What is expected:
Work through the data line by line, gathering every line that has the word "star".

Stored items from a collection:
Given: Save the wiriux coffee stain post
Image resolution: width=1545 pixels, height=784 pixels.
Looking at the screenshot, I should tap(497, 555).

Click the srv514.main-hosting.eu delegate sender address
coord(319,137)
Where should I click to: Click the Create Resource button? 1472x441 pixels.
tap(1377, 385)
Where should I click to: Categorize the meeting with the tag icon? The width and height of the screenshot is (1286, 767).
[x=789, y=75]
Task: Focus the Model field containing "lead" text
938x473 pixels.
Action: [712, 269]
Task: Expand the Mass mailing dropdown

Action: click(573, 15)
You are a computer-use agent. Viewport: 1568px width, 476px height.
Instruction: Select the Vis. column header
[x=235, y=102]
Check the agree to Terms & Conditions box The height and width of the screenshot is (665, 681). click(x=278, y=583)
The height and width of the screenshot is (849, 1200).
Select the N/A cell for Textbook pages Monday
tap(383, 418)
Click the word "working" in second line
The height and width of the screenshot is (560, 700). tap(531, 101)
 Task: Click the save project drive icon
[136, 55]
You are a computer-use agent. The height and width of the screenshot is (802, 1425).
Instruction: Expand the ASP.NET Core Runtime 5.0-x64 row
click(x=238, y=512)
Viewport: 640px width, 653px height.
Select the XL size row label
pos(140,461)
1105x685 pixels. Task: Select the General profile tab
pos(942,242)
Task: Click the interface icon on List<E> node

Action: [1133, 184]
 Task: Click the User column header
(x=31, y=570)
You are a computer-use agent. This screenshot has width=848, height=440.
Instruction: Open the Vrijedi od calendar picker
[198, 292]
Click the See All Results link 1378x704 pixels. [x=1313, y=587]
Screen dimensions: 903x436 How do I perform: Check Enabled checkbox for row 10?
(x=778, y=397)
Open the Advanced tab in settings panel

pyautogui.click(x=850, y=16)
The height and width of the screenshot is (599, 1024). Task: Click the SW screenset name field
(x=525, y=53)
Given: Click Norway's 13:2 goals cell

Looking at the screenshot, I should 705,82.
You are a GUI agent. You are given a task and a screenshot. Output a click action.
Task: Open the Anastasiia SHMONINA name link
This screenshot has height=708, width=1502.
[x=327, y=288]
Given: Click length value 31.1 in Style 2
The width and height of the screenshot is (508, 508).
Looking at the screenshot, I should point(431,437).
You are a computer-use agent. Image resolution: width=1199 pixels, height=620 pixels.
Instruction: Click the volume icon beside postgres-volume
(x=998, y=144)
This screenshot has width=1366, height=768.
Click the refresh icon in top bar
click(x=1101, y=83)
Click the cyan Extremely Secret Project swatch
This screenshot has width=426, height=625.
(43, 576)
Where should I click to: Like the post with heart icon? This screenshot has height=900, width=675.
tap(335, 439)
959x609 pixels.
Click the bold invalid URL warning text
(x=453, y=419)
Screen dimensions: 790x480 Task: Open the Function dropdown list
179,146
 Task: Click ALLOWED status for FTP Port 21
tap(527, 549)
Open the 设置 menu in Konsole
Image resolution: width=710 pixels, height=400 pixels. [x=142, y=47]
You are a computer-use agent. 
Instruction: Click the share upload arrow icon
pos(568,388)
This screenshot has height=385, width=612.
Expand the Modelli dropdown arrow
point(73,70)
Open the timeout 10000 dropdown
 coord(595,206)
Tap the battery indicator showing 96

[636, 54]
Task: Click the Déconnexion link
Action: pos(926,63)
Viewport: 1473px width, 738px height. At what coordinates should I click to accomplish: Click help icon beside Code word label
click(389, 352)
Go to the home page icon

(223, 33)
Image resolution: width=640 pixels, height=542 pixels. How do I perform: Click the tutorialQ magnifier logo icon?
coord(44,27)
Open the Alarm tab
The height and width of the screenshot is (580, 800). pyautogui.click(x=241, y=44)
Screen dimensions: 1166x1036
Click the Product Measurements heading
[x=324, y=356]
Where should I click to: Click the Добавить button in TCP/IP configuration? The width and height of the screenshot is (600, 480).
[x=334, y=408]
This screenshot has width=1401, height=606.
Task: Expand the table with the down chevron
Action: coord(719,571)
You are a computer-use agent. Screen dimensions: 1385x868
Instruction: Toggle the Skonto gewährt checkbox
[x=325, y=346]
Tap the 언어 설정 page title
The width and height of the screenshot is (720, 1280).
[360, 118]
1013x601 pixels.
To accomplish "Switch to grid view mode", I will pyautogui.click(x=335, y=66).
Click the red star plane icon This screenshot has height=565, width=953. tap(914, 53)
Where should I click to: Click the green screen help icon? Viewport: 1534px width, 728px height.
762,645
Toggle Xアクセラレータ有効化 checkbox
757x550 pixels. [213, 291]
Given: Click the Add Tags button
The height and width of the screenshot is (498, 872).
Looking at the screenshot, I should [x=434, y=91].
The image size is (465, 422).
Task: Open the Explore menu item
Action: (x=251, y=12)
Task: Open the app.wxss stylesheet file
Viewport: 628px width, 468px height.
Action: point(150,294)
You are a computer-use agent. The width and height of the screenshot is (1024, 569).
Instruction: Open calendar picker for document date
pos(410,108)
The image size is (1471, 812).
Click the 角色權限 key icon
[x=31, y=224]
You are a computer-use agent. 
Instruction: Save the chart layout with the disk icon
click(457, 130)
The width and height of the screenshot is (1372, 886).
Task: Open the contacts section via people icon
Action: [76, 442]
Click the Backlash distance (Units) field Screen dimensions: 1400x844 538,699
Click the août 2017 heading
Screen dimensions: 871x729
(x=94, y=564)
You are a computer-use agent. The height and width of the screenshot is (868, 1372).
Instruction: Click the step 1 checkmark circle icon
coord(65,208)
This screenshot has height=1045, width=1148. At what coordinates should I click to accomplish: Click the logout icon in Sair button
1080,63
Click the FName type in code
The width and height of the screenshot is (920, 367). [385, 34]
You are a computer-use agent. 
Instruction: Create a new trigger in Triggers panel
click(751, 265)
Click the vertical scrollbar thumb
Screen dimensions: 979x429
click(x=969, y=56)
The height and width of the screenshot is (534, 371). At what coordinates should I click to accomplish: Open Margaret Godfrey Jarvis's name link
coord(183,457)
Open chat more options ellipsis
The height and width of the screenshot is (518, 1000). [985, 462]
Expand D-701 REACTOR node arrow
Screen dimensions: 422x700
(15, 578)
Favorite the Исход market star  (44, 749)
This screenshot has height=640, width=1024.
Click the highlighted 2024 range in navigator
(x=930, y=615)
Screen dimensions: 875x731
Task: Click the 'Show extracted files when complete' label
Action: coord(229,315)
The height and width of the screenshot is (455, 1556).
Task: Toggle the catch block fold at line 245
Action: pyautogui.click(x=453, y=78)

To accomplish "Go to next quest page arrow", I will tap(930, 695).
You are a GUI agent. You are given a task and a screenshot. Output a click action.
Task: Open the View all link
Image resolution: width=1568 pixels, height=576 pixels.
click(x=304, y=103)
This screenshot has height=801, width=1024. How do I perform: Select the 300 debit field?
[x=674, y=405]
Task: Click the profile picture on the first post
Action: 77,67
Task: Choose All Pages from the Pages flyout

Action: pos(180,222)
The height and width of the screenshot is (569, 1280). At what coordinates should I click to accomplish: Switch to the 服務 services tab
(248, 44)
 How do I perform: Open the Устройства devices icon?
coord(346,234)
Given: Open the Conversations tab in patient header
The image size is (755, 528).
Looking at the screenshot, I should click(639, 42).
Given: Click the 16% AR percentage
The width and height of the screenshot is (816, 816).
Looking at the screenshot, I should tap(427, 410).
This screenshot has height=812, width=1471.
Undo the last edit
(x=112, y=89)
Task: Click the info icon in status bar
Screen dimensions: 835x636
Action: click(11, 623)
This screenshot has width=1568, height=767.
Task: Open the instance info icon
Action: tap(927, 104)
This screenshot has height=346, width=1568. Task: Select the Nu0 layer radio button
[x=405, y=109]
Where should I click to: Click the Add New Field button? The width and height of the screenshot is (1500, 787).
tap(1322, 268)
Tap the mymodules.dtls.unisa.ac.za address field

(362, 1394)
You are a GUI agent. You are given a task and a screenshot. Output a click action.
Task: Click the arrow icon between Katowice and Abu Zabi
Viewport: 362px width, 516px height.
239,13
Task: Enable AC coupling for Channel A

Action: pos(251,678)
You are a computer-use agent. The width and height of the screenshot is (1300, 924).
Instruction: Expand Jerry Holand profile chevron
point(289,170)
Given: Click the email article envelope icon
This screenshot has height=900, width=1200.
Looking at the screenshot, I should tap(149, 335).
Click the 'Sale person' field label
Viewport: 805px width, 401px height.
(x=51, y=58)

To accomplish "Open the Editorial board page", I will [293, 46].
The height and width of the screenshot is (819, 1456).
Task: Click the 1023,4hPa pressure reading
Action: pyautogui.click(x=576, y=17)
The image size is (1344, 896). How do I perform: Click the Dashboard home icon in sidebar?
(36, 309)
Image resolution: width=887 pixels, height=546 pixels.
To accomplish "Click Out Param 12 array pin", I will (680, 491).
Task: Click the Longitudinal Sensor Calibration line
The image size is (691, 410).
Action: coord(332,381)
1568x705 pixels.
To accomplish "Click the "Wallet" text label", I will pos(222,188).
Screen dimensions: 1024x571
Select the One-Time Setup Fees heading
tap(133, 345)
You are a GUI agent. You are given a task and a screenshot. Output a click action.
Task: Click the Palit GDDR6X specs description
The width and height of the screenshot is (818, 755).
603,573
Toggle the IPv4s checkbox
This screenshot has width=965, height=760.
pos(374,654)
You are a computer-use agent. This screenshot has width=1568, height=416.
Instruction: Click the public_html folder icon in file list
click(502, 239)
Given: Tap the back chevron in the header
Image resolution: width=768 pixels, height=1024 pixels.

Output for this task:
Click the red star plane icon This screenshot has height=565, width=953. tap(914, 53)
Favorite the Исход market star  (44, 749)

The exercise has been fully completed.